> _Dataset entries_
★ ★ ★ ★ ★

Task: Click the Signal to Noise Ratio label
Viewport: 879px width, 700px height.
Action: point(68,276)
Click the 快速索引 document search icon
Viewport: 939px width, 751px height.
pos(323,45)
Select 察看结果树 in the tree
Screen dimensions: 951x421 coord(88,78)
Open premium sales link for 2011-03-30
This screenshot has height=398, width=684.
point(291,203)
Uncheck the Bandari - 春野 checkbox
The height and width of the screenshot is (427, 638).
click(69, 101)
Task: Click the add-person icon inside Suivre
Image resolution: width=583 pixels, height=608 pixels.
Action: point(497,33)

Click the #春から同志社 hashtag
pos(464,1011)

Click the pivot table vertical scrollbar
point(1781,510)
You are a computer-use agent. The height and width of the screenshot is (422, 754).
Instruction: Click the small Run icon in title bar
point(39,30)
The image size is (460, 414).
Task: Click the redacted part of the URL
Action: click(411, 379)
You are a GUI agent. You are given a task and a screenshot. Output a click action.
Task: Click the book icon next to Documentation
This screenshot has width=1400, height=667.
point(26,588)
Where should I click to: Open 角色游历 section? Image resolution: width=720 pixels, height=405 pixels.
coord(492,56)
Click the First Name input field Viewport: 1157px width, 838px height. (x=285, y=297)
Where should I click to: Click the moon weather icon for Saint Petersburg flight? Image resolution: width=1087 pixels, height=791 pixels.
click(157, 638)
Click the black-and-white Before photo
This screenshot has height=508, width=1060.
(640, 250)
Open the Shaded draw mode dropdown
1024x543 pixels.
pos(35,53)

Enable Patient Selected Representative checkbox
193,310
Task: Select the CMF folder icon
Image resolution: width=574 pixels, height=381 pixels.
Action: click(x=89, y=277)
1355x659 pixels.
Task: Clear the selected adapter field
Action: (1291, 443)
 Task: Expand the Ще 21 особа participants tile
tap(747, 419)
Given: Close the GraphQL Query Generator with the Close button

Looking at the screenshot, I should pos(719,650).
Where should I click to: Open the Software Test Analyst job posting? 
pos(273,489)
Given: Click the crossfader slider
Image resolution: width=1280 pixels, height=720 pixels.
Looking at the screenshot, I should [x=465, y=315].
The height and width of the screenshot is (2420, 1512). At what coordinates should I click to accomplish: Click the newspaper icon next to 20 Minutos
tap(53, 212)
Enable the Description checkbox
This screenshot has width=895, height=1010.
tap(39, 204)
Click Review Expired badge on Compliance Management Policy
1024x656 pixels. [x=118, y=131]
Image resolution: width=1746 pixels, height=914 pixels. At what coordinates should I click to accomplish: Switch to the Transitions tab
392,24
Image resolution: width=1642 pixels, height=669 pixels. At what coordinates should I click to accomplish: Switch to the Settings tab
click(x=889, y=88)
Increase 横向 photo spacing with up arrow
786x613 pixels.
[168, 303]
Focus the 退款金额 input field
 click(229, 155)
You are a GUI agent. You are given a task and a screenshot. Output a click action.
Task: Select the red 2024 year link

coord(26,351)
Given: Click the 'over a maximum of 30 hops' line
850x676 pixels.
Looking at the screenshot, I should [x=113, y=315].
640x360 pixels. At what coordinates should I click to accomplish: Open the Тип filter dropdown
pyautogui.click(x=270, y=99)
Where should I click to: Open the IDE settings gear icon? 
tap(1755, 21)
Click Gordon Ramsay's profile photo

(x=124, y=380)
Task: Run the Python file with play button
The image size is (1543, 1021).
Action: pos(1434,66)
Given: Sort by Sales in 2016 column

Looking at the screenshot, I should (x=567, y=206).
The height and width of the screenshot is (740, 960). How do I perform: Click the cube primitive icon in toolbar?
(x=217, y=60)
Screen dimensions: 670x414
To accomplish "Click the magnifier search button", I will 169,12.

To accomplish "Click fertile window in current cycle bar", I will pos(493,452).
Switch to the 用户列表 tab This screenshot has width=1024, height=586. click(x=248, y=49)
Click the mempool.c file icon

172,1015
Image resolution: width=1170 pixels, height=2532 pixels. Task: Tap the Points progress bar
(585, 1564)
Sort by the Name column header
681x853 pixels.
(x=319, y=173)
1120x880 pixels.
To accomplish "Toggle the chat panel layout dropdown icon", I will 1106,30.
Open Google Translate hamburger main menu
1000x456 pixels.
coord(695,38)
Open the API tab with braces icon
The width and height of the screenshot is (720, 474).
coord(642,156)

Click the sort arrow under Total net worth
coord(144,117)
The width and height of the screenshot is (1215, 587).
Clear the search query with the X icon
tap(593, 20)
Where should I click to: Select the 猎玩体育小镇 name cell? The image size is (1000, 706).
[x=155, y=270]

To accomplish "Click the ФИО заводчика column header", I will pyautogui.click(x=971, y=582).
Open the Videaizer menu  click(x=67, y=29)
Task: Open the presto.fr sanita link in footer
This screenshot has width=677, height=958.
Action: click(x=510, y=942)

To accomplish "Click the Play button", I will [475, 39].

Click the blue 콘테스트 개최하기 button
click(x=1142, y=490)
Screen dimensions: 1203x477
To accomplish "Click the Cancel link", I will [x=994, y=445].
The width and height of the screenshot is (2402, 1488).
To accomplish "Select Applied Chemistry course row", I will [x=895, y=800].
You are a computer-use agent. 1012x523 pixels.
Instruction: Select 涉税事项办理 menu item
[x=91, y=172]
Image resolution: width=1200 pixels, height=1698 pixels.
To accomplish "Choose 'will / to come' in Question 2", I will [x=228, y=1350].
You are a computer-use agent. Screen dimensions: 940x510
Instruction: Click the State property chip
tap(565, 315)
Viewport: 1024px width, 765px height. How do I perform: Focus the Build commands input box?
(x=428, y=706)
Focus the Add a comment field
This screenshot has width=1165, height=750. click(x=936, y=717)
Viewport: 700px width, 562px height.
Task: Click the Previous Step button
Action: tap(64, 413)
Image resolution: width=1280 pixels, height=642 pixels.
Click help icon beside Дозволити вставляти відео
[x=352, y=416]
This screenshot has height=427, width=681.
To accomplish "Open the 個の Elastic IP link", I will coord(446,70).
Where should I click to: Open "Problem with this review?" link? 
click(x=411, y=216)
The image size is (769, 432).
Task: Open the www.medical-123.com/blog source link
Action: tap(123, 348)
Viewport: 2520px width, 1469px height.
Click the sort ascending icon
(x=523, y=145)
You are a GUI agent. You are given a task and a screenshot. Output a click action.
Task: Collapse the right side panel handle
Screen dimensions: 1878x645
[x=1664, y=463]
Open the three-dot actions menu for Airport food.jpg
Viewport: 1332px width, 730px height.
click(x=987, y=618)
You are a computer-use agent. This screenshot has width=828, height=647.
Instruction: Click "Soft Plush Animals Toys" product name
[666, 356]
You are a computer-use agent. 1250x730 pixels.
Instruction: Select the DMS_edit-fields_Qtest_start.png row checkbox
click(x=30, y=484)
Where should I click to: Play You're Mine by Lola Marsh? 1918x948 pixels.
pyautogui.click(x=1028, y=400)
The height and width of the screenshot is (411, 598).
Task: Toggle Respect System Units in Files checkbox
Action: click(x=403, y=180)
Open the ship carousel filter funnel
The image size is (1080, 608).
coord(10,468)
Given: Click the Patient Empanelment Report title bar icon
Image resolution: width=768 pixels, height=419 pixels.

★ ★ ★ ★ ★

> _Your objective_
Please give back all of the records exactly as written.

> _Solution to the exercise_
Task: Click the Signal to Noise Ratio label
Viewport: 879px width, 700px height.
Action: point(68,276)
Click the 快速索引 document search icon
Viewport: 939px width, 751px height.
pos(323,45)
Select 察看结果树 in the tree
Screen dimensions: 951x421 coord(88,78)
Open premium sales link for 2011-03-30
This screenshot has height=398, width=684.
point(291,203)
Uncheck the Bandari - 春野 checkbox
The height and width of the screenshot is (427, 638).
click(69, 101)
Task: Click the add-person icon inside Suivre
Image resolution: width=583 pixels, height=608 pixels.
Action: point(497,33)

Click the #春から同志社 hashtag
pos(464,1011)

Click the pivot table vertical scrollbar
point(1781,510)
You are a computer-use agent. The height and width of the screenshot is (422, 754).
Instruction: Click the small Run icon in title bar
point(39,30)
The image size is (460, 414).
Task: Click the redacted part of the URL
Action: click(411, 379)
You are a GUI agent. You are given a task and a screenshot. Output a click action.
Task: Click the book icon next to Documentation
This screenshot has width=1400, height=667.
point(26,588)
Where should I click to: Open 角色游历 section? Image resolution: width=720 pixels, height=405 pixels.
coord(492,56)
Click the First Name input field Viewport: 1157px width, 838px height. (x=285, y=297)
Where should I click to: Click the moon weather icon for Saint Petersburg flight? Image resolution: width=1087 pixels, height=791 pixels.
click(157, 638)
Click the black-and-white Before photo
This screenshot has height=508, width=1060.
(640, 250)
Open the Shaded draw mode dropdown
1024x543 pixels.
pos(35,53)

Enable Patient Selected Representative checkbox
193,310
Task: Select the CMF folder icon
Image resolution: width=574 pixels, height=381 pixels.
Action: click(x=89, y=277)
1355x659 pixels.
Task: Clear the selected adapter field
Action: (1291, 443)
 Task: Expand the Ще 21 особа participants tile
tap(747, 419)
Given: Close the GraphQL Query Generator with the Close button

Looking at the screenshot, I should pos(719,650).
Where should I click to: Open the Software Test Analyst job posting? 
pos(273,489)
Given: Click the crossfader slider
Image resolution: width=1280 pixels, height=720 pixels.
Looking at the screenshot, I should [x=465, y=315].
The height and width of the screenshot is (2420, 1512). At what coordinates should I click to accomplish: Click the newspaper icon next to 20 Minutos
tap(53, 212)
Enable the Description checkbox
This screenshot has width=895, height=1010.
tap(39, 204)
Click Review Expired badge on Compliance Management Policy
1024x656 pixels. [x=118, y=131]
Image resolution: width=1746 pixels, height=914 pixels. At what coordinates should I click to accomplish: Switch to the Transitions tab
392,24
Image resolution: width=1642 pixels, height=669 pixels. At what coordinates should I click to accomplish: Switch to the Settings tab
click(x=889, y=88)
Increase 横向 photo spacing with up arrow
786x613 pixels.
[168, 303]
Focus the 退款金额 input field
 click(229, 155)
You are a GUI agent. You are given a task and a screenshot. Output a click action.
Task: Select the red 2024 year link

coord(26,351)
Given: Click the 'over a maximum of 30 hops' line
850x676 pixels.
Looking at the screenshot, I should [x=113, y=315].
640x360 pixels. At what coordinates should I click to accomplish: Open the Тип filter dropdown
pyautogui.click(x=270, y=99)
Where should I click to: Open the IDE settings gear icon? 
tap(1755, 21)
Click Gordon Ramsay's profile photo

(x=124, y=380)
Task: Run the Python file with play button
The image size is (1543, 1021).
Action: pos(1434,66)
Given: Sort by Sales in 2016 column

Looking at the screenshot, I should (x=567, y=206).
The height and width of the screenshot is (740, 960). How do I perform: Click the cube primitive icon in toolbar?
(x=217, y=60)
Screen dimensions: 670x414
To accomplish "Click the magnifier search button", I will 169,12.

To accomplish "Click fertile window in current cycle bar", I will pos(493,452).
Switch to the 用户列表 tab This screenshot has width=1024, height=586. click(x=248, y=49)
Click the mempool.c file icon

172,1015
Image resolution: width=1170 pixels, height=2532 pixels. Task: Tap the Points progress bar
(585, 1564)
Sort by the Name column header
681x853 pixels.
(x=319, y=173)
1120x880 pixels.
To accomplish "Toggle the chat panel layout dropdown icon", I will 1106,30.
Open Google Translate hamburger main menu
1000x456 pixels.
coord(695,38)
Open the API tab with braces icon
The width and height of the screenshot is (720, 474).
coord(642,156)

Click the sort arrow under Total net worth
coord(144,117)
The width and height of the screenshot is (1215, 587).
Clear the search query with the X icon
tap(593, 20)
Where should I click to: Select the 猎玩体育小镇 name cell? The image size is (1000, 706).
[x=155, y=270]

To accomplish "Click the ФИО заводчика column header", I will pyautogui.click(x=971, y=582).
Open the Videaizer menu  click(x=67, y=29)
Task: Open the presto.fr sanita link in footer
This screenshot has width=677, height=958.
Action: click(x=510, y=942)

To accomplish "Click the Play button", I will [475, 39].

Click the blue 콘테스트 개최하기 button
click(x=1142, y=490)
Screen dimensions: 1203x477
To accomplish "Click the Cancel link", I will [x=994, y=445].
The width and height of the screenshot is (2402, 1488).
To accomplish "Select Applied Chemistry course row", I will [x=895, y=800].
You are a computer-use agent. 1012x523 pixels.
Instruction: Select 涉税事项办理 menu item
[x=91, y=172]
Image resolution: width=1200 pixels, height=1698 pixels.
To accomplish "Choose 'will / to come' in Question 2", I will [x=228, y=1350].
You are a computer-use agent. Screen dimensions: 940x510
Instruction: Click the State property chip
tap(565, 315)
Viewport: 1024px width, 765px height. How do I perform: Focus the Build commands input box?
(x=428, y=706)
Focus the Add a comment field
This screenshot has width=1165, height=750. click(x=936, y=717)
Viewport: 700px width, 562px height.
Task: Click the Previous Step button
Action: tap(64, 413)
Image resolution: width=1280 pixels, height=642 pixels.
Click help icon beside Дозволити вставляти відео
[x=352, y=416]
This screenshot has height=427, width=681.
To accomplish "Open the 個の Elastic IP link", I will coord(446,70).
Where should I click to: Open "Problem with this review?" link? 
click(x=411, y=216)
The image size is (769, 432).
Task: Open the www.medical-123.com/blog source link
Action: tap(123, 348)
Viewport: 2520px width, 1469px height.
Click the sort ascending icon
(x=523, y=145)
You are a GUI agent. You are given a task and a screenshot. Output a click action.
Task: Collapse the right side panel handle
Screen dimensions: 1878x645
[x=1664, y=463]
Open the three-dot actions menu for Airport food.jpg
Viewport: 1332px width, 730px height.
click(x=987, y=618)
You are a computer-use agent. This screenshot has width=828, height=647.
Instruction: Click "Soft Plush Animals Toys" product name
[666, 356]
You are a computer-use agent. 1250x730 pixels.
Instruction: Select the DMS_edit-fields_Qtest_start.png row checkbox
click(x=30, y=484)
Where should I click to: Play You're Mine by Lola Marsh? 1918x948 pixels.
pyautogui.click(x=1028, y=400)
The height and width of the screenshot is (411, 598).
Task: Toggle Respect System Units in Files checkbox
Action: click(x=403, y=180)
Open the ship carousel filter funnel
The image size is (1080, 608).
coord(10,468)
Given: Click the Patient Empanelment Report title bar icon
Image resolution: width=768 pixels, height=419 pixels.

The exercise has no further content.